Patients with locally advanced, recurrent or metastatic HNSCC who had received at least one and no more than two prior systemic treatment regimens were randomized (1:1) to a combination of docetaxel (75 mg/m² IV every 21 days) with or without PX-866 (8 mg PO daily; Arms A and B, respectively). The primary endpoint was progression free survival (PFS). Secondary endpoints included objective response rate (RR), overall survival (OS), toxicity, and correlation of biomarker analyses with efficacy outcomes.

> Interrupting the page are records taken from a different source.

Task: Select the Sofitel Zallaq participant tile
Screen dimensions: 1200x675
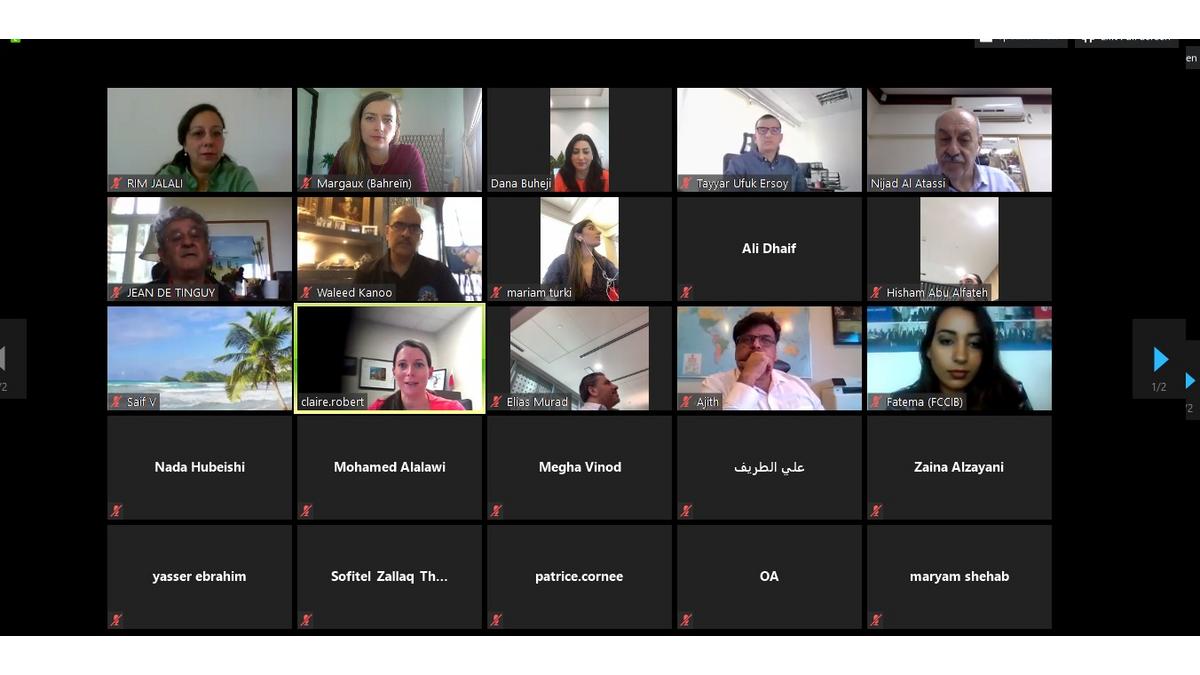Action: coord(390,577)
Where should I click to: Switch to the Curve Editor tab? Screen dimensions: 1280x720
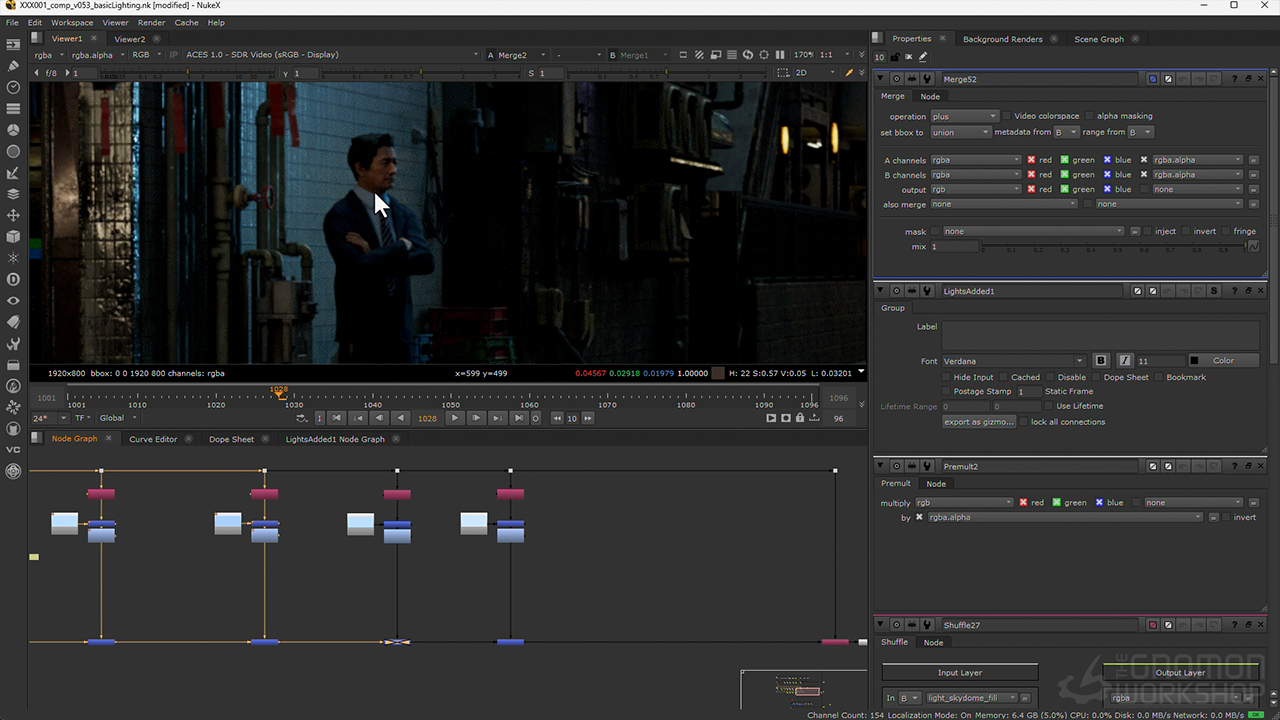(x=153, y=439)
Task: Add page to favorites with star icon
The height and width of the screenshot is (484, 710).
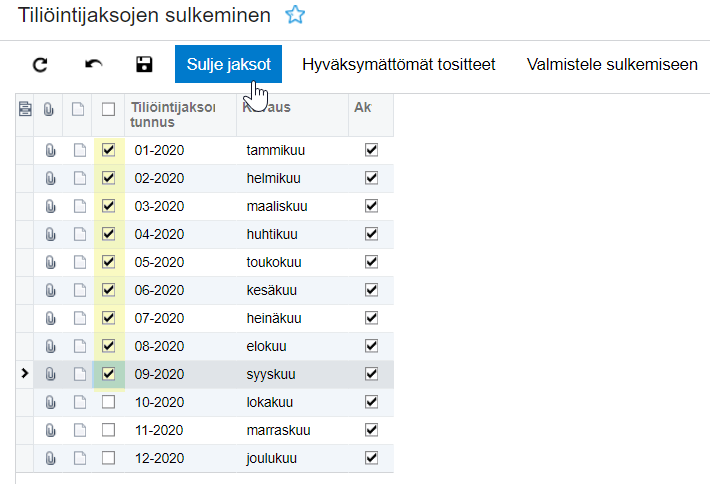Action: [x=294, y=15]
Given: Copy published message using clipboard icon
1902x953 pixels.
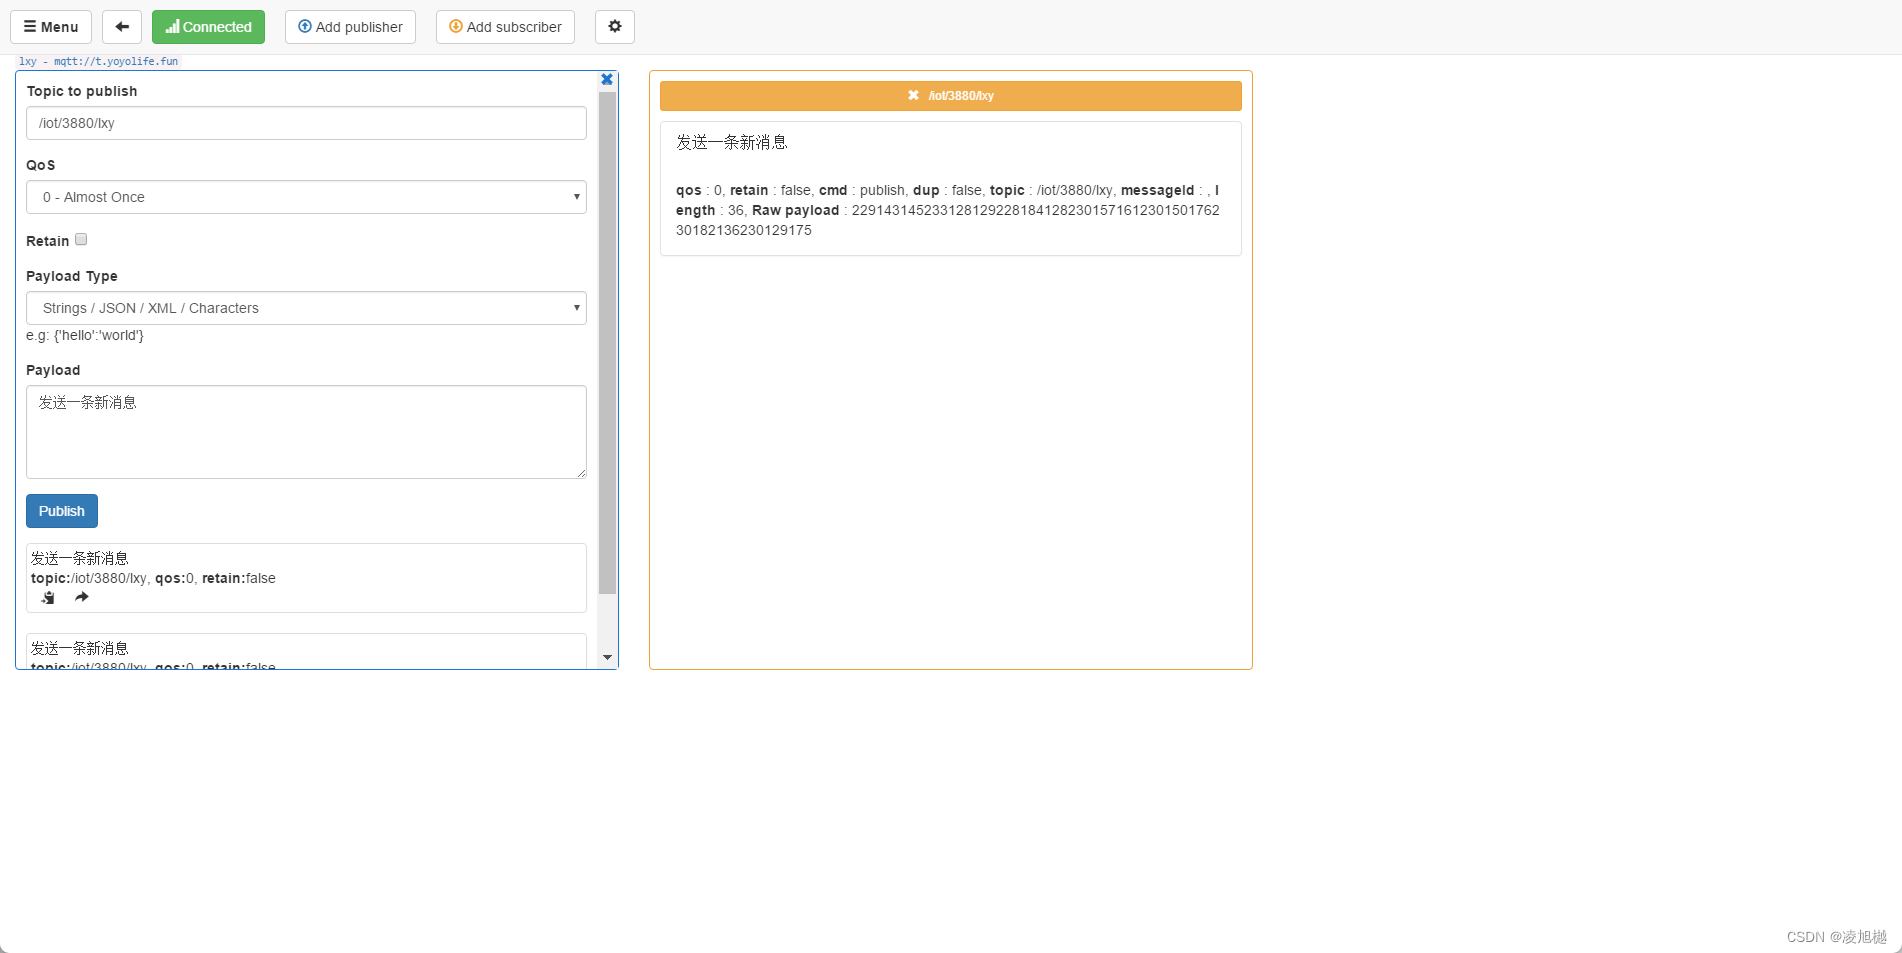Looking at the screenshot, I should click(47, 597).
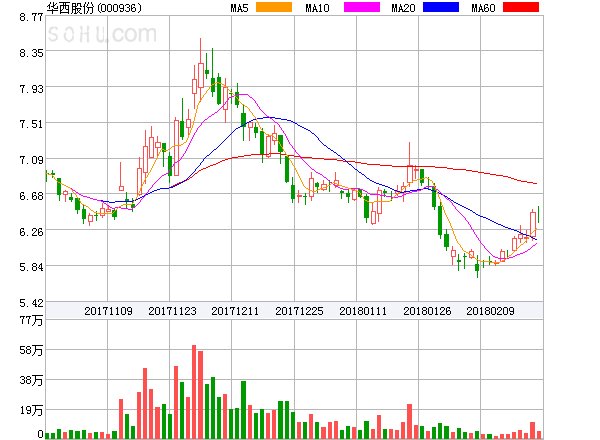Select the MA20 legend label
The width and height of the screenshot is (600, 440).
coord(404,8)
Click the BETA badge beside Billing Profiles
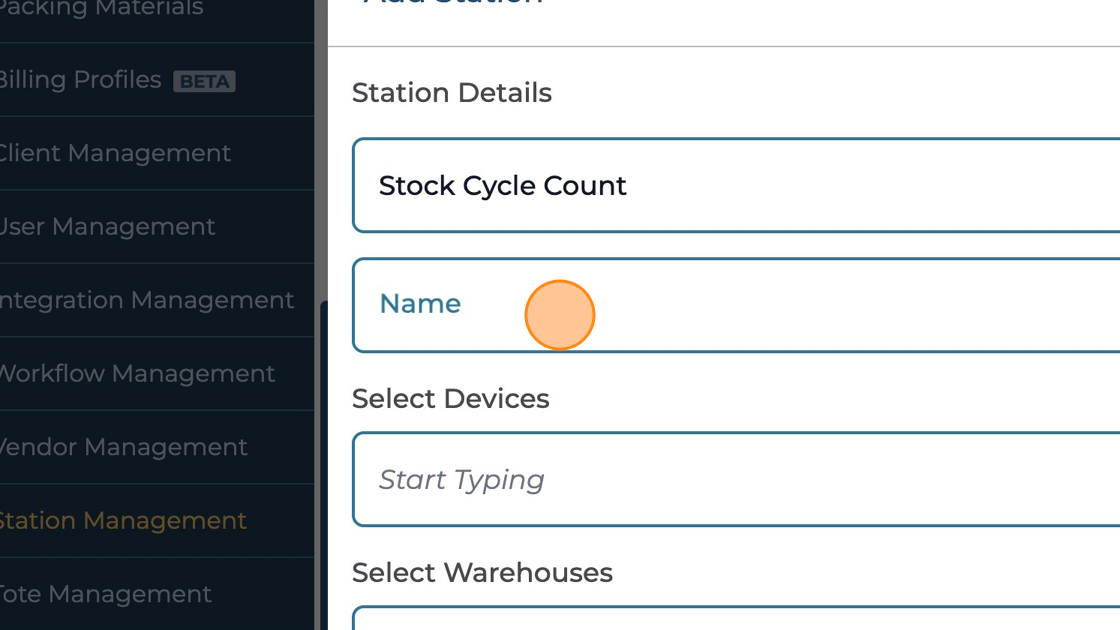1120x630 pixels. tap(204, 81)
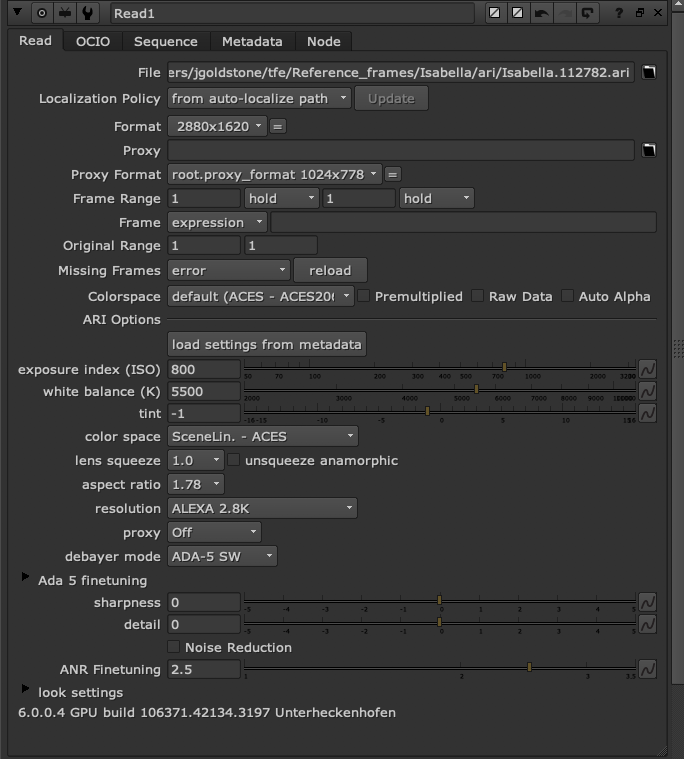Enable the Premultiplied checkbox
This screenshot has height=759, width=684.
point(365,296)
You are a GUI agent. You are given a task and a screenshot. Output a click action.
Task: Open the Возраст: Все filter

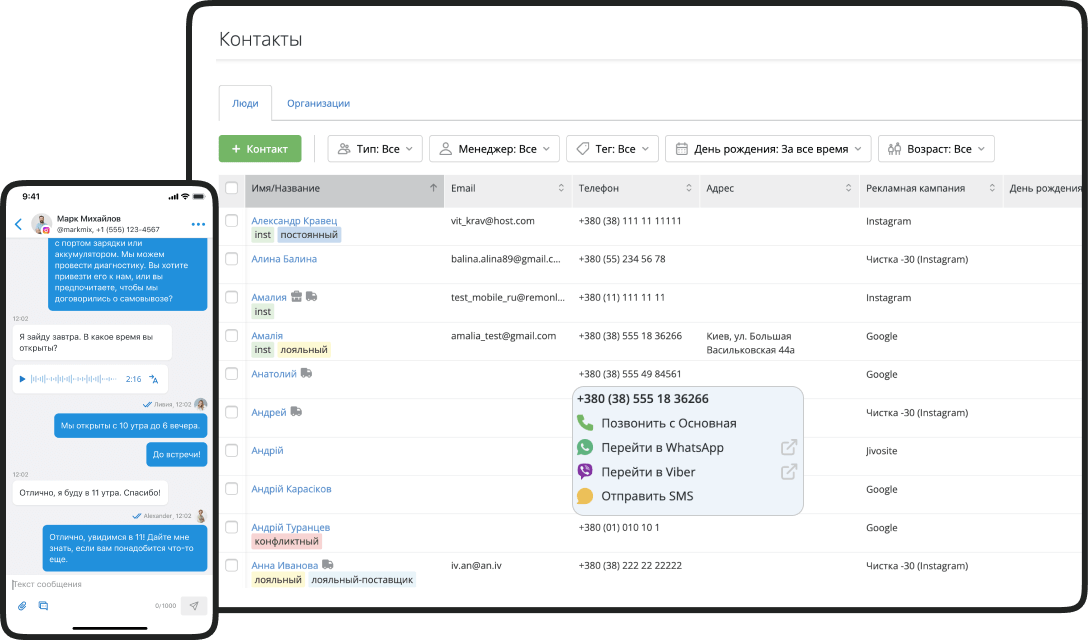(936, 148)
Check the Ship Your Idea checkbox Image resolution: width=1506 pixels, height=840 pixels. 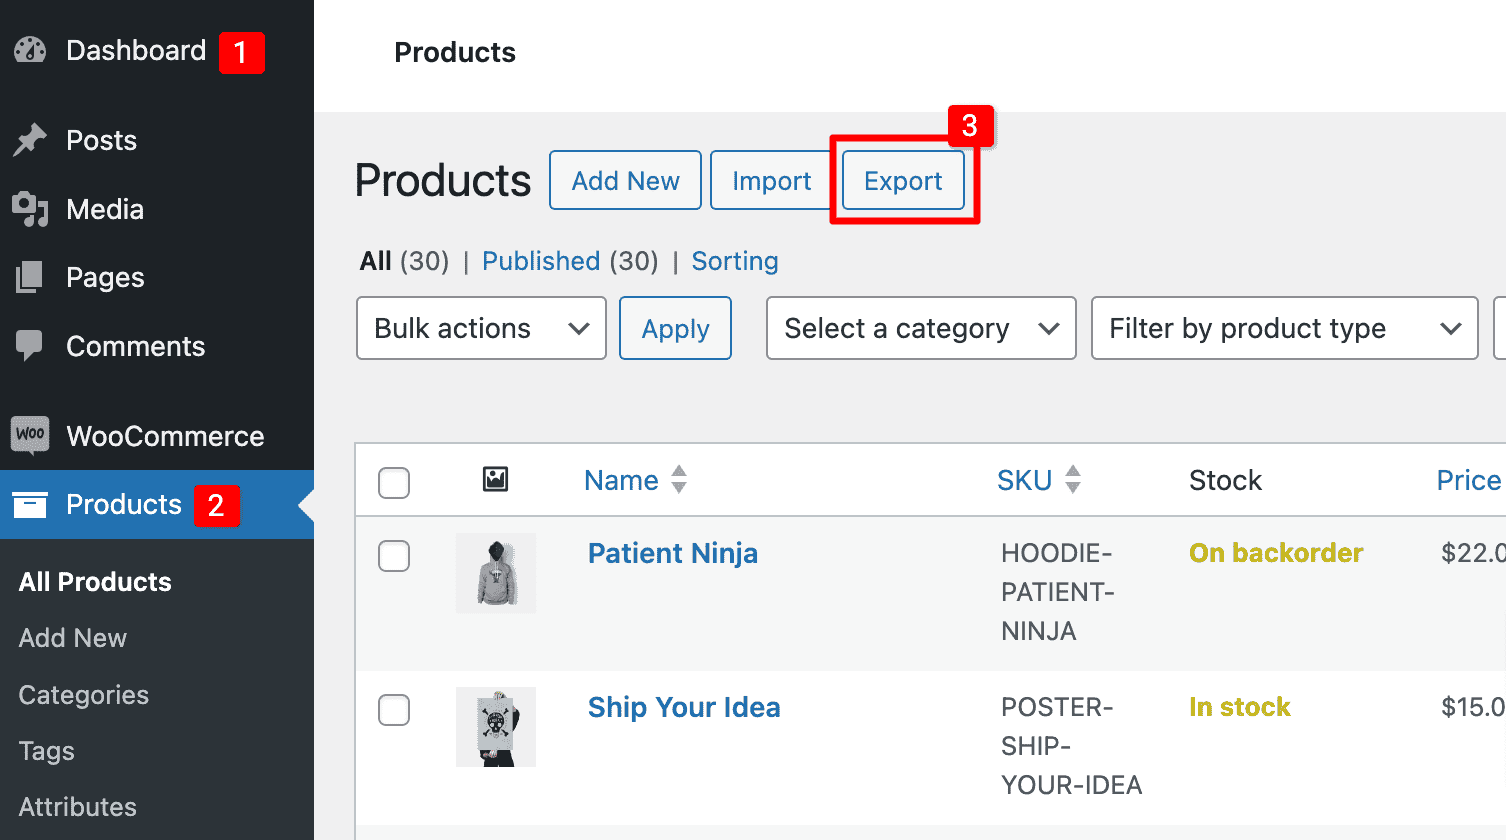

85 patients were enrolled. There was a non-significant improvement in response rate in the combination arm (14% vs. 5%; P = 0.13). Median PFS was 92 days in Arm A and 82 days in Arm B (P = 0.42). There was no difference in OS between the two arms (263 vs. 195 days; P = 0.62). Grade 3 or higher adverse events were infrequent, but more common in the combination arm with respect to diarrhea (17% vs. 2%), nausea (7% vs. 0%), and febrile neutropenia (21% vs. 5%); grade 3 or higher anemia was more frequent in arm B (7% vs. 27%). PIK3CA mutations or PTEN loss were infrequently observed.

The addition of PX-866 to docetaxel did not improve PFS, RR, or OS in patients with advanced, refractory HNSCC without molecular pre-selection.